Times Reporter

May 12, 2006

Area lawmakers mixed in reaction to NSA program

By Paul M. Krawzak
Copley News Service

WASHINGTON – Area lawmakers reacted with a mix of concern, outrage and reluctance to say very much about revelations Thursday that the federal government has collected records of tens of millions of phone calls made by Americans as part of the war on terrorism.

Several called for congressional hearings on the program.

Rep. Bob Ney, R-Heath, said he was “very concerned” by reports that the National Security Agency has been collecting information on phone calls since shortly after the Sept. 11, 2001, terrorist attack. But Ney added that he didn’t want to rush to judgment without further information.

“I fully expect both the administration and the phone companies, who are apparently turning over this customer information to the NSA, to be forthcoming to the American people about what precisely is going on here and I would support a review of this program by the Congress as some have already called for,” Ney said in a statement released by his office.

Rep. Ralph Regula, R-Bethlehem Township, did not return a phone call seeking comment on the program.

“I find it outrageous,” said Rep. Tim Ryan, D-Niles. “This is just another example of the administration believing that they’re above the law. If it’s justified, go before Congress and get approval.”

Sen. Mike DeWine, R-Ohio, who sits on the Senate Intelligence Committee, had no comment on the reported program, which the White House has declined to confirm or deny. Aides said that as a member of the committee, DeWine receives classified briefings on intelligence programs and is limited in what he can say. Sen. George Voinovich, R-Ohio, released a statement saying he was “very concerned” and supported Senate Judiciary Chairman Arlen Specter’s plan to hold hearings on the program.

Rep. Sherrod Brown, D-Avon, who is challenging DeWine in the Senate race this fall, said he was shocked by revelations of the program in USA Today. Rep. Ted Strickland, D-Lisbon, the Democratic nominee for governor in Ohio, expressed “great concern.”

Brown and Strickland also said hearings were needed.

The newspaper report, quoting unidentified sources, said the NSA has been collecting the records from the nation’s major telecommunications companies and sifting through them in search of patterns that could locate terrorists.

While records of calls are analyzed, the government is not eavesdropping on phone conversations without a warrant, the story said.

Ryan was most vociferous in his opposition. Accusing Congress of being “derelict” in its oversight of the executive branch, Ryan said, “We’re losing the essence of America with this stuff now.”

“These are hard-fought liberties that our forefathers won,” he said. “There is something special about being an American, having a divided government, and the executive doesn’t have the power to creep into our personal lives.”

Ryan said he remains convinced that another NSA domestic surveillance program, which includes warrantless eavesdropping on international calls to suspected terrorists, is illegal.
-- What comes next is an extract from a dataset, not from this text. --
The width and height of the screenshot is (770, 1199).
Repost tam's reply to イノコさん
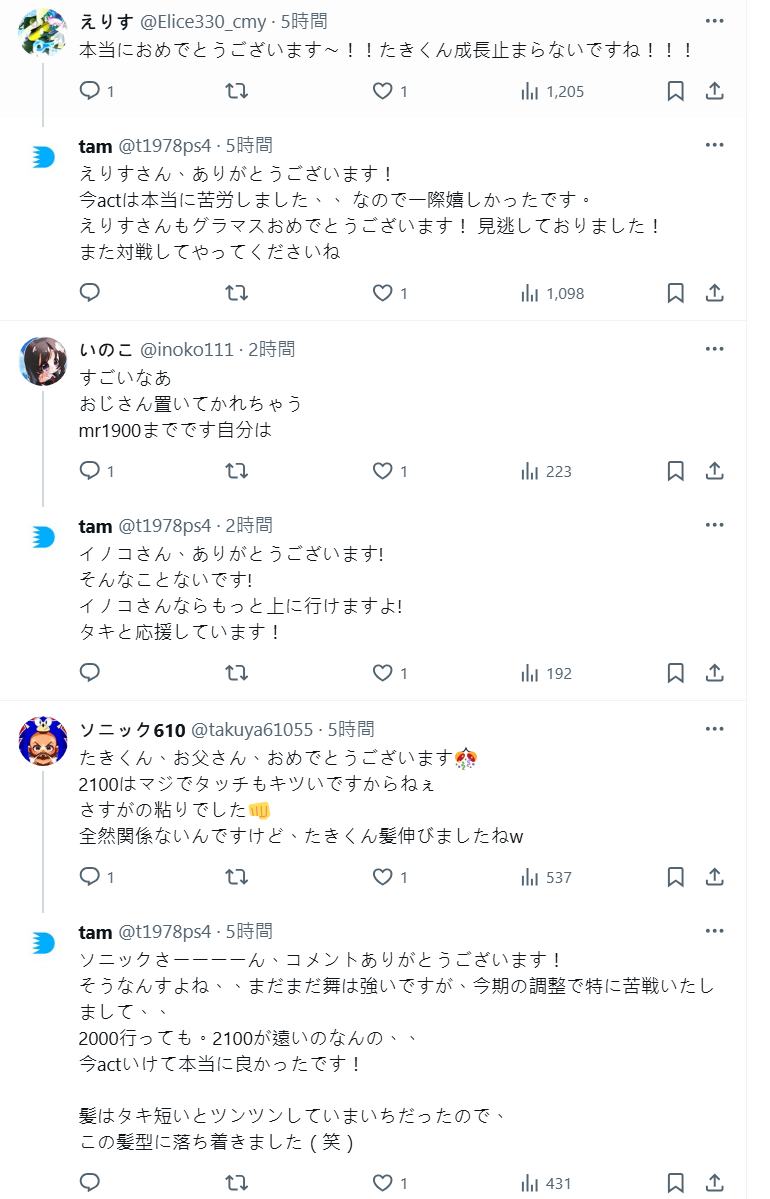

The administration argues the Constitution permits the wiretaps without a court order.

Brown said he wanted an explanation for the collection of phone records. “I want the president to answer why he wants a secret database that includes two-thirds of Americans,” he said.

Strickland said the effort could undermine citizens’ rights.

“Not only is this information being collected, but a huge database of these records has been created,” he said. “What use does the administration have for this information, and why have most congressional representatives found out about this through the media?”

Though the White House declined to comment on the reported program, Bush on Thursday reacted to the story by saying the government “does not listen to domestic phone calls without court approval.”

He added that “the intelligence activities I authorized are lawful and have been briefed to appropriate members of Congress.”

Bush also criticized the leaking of “sensitive intelligence,” which he said “hurts our ability to defeat this enemy.